(Collected data)
---
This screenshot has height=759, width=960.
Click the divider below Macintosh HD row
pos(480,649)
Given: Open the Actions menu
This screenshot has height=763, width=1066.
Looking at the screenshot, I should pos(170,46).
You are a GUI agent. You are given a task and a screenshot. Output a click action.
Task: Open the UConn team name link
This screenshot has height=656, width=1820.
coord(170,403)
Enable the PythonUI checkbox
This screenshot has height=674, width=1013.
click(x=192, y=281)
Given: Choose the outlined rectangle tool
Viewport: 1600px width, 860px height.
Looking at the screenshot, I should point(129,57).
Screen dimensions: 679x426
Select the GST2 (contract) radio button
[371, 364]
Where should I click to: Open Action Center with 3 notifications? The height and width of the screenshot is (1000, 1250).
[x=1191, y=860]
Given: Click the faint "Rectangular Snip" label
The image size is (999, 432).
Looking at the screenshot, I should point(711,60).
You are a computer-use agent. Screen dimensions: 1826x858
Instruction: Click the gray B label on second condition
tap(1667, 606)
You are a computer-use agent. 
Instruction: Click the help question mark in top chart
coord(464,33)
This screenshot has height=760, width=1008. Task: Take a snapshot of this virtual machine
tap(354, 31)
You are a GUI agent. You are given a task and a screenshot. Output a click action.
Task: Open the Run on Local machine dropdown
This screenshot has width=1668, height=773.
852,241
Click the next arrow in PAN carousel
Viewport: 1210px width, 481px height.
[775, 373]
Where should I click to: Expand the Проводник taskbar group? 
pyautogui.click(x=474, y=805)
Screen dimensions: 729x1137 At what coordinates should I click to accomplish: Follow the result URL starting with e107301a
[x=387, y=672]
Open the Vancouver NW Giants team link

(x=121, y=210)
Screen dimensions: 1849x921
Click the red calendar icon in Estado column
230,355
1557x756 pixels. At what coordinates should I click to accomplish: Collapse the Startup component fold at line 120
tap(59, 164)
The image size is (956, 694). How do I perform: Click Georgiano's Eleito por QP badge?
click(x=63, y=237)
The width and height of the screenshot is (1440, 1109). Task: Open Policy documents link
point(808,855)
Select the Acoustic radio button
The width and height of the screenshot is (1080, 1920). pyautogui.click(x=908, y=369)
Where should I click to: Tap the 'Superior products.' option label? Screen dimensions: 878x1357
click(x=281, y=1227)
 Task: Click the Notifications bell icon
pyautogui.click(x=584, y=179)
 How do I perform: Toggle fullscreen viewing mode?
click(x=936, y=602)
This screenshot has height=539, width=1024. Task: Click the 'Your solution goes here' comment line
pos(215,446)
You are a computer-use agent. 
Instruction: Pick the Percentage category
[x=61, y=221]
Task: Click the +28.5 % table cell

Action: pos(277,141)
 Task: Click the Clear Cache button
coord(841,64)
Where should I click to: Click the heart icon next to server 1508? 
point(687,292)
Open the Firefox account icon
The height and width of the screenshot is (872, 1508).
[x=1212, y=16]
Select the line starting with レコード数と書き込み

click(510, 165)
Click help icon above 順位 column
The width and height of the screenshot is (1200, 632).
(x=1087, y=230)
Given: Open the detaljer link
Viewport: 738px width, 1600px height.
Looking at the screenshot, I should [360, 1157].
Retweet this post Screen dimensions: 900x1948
---
Task instructions>
After locating the line with "Where should I click to: Click", please repeat it and every line after it exactly, through the end of the data above.

Output below>
Where should I click to: Click the heart icon next to server 1508? 
point(687,292)
Open the Firefox account icon
The height and width of the screenshot is (872, 1508).
[x=1212, y=16]
Select the line starting with レコード数と書き込み

click(510, 165)
Click help icon above 順位 column
The width and height of the screenshot is (1200, 632).
(x=1087, y=230)
Given: Open the detaljer link
Viewport: 738px width, 1600px height.
Looking at the screenshot, I should [360, 1157].
Retweet this post Screen dimensions: 900x1948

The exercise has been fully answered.